### SUPPLIED RECORDS
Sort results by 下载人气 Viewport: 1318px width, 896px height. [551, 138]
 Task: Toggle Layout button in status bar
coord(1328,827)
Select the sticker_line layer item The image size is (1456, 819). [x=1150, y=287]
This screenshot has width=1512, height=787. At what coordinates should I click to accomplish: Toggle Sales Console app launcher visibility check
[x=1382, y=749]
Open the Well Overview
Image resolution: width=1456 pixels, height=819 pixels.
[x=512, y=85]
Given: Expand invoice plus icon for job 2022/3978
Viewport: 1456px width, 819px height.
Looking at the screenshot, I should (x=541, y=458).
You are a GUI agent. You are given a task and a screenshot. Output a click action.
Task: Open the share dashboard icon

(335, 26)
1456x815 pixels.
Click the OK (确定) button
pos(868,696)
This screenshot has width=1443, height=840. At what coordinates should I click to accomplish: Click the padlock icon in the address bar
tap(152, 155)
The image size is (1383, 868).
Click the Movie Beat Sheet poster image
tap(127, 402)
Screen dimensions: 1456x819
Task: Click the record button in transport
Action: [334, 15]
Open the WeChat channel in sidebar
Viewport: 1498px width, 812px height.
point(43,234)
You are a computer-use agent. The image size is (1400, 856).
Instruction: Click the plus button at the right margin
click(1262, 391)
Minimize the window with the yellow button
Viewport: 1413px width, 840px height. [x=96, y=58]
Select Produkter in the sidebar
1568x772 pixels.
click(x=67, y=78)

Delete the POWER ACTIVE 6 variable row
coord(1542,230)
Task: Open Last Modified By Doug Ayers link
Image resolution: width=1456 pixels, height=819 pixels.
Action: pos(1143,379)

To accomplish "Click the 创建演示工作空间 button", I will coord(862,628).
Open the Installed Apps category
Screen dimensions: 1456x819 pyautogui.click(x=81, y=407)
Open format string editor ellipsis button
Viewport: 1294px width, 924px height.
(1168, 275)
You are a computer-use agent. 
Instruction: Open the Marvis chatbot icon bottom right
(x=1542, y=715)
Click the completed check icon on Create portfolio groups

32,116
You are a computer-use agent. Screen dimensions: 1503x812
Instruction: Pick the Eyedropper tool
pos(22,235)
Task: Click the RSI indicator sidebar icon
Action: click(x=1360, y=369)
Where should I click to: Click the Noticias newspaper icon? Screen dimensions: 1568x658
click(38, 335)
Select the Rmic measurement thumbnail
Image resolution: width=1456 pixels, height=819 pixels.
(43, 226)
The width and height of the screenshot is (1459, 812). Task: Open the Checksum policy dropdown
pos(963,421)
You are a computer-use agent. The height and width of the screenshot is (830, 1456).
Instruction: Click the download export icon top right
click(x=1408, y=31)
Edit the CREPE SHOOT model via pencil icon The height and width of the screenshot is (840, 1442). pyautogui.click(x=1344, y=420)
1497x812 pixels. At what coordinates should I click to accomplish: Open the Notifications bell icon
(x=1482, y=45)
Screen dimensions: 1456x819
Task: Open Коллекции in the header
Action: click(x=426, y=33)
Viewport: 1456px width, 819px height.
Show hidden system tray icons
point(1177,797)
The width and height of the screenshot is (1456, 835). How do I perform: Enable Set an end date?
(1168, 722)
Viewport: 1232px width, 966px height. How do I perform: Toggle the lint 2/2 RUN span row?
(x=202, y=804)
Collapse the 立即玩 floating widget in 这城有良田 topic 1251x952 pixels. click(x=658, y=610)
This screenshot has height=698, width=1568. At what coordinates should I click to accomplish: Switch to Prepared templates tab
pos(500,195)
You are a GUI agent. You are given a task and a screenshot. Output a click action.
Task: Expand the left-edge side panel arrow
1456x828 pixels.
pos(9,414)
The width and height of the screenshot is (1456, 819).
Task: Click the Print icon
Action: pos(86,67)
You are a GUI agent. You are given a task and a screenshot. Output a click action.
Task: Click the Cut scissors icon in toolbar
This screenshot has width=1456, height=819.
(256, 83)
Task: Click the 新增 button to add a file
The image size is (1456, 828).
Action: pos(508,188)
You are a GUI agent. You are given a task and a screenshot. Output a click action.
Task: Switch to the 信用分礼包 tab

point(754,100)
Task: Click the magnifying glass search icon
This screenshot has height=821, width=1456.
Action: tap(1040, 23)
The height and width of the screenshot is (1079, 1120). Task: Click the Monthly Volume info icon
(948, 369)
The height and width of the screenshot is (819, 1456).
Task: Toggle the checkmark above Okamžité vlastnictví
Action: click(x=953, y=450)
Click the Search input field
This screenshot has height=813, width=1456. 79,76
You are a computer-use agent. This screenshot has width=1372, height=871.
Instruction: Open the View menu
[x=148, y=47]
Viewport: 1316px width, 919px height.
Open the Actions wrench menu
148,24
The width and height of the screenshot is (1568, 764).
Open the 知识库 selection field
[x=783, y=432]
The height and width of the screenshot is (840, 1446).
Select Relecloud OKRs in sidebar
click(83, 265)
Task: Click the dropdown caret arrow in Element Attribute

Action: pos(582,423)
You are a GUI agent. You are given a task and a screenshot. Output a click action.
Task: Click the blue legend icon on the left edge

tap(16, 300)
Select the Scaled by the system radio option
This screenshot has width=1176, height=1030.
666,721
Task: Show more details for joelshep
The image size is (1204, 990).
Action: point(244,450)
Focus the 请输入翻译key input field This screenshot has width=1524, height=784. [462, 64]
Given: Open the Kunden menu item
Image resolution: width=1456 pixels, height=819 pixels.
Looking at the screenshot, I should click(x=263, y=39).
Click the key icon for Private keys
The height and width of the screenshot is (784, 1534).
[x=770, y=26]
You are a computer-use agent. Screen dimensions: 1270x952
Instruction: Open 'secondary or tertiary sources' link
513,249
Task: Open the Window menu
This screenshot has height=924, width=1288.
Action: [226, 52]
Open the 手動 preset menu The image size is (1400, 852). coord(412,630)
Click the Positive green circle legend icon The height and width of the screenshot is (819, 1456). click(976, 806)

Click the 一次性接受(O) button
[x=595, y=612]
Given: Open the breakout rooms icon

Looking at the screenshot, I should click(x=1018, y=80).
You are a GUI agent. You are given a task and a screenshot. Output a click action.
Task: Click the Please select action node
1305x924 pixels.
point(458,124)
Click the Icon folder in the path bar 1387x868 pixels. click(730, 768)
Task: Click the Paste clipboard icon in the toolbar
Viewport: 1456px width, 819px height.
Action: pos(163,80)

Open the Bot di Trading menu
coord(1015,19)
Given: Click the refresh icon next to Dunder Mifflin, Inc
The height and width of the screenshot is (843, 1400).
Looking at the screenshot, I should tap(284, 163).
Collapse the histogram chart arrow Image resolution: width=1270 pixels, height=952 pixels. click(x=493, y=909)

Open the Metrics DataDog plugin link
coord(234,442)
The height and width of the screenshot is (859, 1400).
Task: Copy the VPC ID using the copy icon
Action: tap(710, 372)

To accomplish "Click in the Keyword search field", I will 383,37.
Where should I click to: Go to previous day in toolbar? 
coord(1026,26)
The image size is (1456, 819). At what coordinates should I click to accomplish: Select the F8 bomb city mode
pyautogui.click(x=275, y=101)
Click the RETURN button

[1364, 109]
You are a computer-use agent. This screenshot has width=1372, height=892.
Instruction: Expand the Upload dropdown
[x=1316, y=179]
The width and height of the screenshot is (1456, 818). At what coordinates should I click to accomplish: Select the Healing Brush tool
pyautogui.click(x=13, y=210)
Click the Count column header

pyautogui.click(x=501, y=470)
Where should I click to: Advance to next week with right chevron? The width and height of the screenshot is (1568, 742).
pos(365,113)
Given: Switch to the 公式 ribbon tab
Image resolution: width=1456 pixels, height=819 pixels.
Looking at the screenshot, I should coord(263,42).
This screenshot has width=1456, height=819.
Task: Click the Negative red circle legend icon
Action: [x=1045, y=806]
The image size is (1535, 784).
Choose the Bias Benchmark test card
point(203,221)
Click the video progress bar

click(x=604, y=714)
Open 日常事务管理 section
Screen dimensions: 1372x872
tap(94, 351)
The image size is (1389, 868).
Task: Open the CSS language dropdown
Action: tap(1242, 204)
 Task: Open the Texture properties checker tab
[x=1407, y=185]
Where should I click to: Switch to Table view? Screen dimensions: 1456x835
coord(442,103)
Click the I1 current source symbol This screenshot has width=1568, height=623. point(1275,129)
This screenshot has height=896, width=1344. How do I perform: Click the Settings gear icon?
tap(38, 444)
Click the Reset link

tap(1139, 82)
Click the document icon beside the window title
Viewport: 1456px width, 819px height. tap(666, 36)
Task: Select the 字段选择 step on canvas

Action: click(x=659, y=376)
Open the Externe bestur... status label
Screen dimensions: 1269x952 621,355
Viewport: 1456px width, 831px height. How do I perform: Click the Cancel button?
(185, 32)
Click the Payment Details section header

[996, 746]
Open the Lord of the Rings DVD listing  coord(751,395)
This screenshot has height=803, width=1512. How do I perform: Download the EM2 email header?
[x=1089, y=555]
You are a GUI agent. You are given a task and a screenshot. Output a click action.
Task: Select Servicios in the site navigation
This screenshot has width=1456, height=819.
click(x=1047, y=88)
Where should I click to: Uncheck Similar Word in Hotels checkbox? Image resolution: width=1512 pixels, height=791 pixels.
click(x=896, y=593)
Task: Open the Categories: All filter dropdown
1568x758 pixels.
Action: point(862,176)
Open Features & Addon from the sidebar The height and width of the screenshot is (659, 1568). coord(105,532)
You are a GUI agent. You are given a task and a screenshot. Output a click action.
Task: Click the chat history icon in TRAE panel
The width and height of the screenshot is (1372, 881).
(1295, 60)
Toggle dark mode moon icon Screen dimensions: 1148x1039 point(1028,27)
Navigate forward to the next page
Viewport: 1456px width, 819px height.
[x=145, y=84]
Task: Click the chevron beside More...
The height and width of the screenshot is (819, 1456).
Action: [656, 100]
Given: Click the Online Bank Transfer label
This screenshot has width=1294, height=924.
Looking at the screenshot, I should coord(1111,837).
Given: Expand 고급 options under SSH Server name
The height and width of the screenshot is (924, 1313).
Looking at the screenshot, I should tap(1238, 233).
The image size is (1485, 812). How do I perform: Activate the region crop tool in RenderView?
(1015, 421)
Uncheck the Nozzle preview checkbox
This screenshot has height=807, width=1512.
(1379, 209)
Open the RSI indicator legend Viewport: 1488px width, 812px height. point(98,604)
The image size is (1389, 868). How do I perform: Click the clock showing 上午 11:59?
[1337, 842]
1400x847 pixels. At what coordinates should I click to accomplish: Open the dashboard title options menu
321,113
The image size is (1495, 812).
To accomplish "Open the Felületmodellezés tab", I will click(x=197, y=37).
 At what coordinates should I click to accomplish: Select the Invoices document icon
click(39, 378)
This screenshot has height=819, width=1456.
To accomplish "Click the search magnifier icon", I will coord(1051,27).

### ASSIGNMENT
Set the material down exactly as written, starting at its first line. The line containing "You are a computer-use agent. Screen dimensions: 1503x812" is the last one to include.

### ANSWER FOR THE TASK
Sort results by 下载人气 Viewport: 1318px width, 896px height. [551, 138]
 Task: Toggle Layout button in status bar
coord(1328,827)
Select the sticker_line layer item The image size is (1456, 819). [x=1150, y=287]
This screenshot has width=1512, height=787. At what coordinates should I click to accomplish: Toggle Sales Console app launcher visibility check
[x=1382, y=749]
Open the Well Overview
Image resolution: width=1456 pixels, height=819 pixels.
[x=512, y=85]
Given: Expand invoice plus icon for job 2022/3978
Viewport: 1456px width, 819px height.
Looking at the screenshot, I should (x=541, y=458).
You are a GUI agent. You are given a task and a screenshot. Output a click action.
Task: Open the share dashboard icon

(335, 26)
1456x815 pixels.
Click the OK (确定) button
pos(868,696)
This screenshot has width=1443, height=840. At what coordinates should I click to accomplish: Click the padlock icon in the address bar
tap(152, 155)
The image size is (1383, 868).
Click the Movie Beat Sheet poster image
tap(127, 402)
Screen dimensions: 1456x819
Task: Click the record button in transport
Action: [334, 15]
Open the WeChat channel in sidebar
Viewport: 1498px width, 812px height.
point(43,234)
You are a computer-use agent. The image size is (1400, 856).
Instruction: Click the plus button at the right margin
click(1262, 391)
Minimize the window with the yellow button
Viewport: 1413px width, 840px height. [x=96, y=58]
Select Produkter in the sidebar
1568x772 pixels.
click(x=67, y=78)

Delete the POWER ACTIVE 6 variable row
coord(1542,230)
Task: Open Last Modified By Doug Ayers link
Image resolution: width=1456 pixels, height=819 pixels.
Action: pos(1143,379)

To accomplish "Click the 创建演示工作空间 button", I will coord(862,628).
Open the Installed Apps category
Screen dimensions: 1456x819 pyautogui.click(x=81, y=407)
Open format string editor ellipsis button
Viewport: 1294px width, 924px height.
(1168, 275)
You are a computer-use agent. 
Instruction: Open the Marvis chatbot icon bottom right
(x=1542, y=715)
Click the completed check icon on Create portfolio groups

32,116
You are a computer-use agent. Screen dimensions: 1503x812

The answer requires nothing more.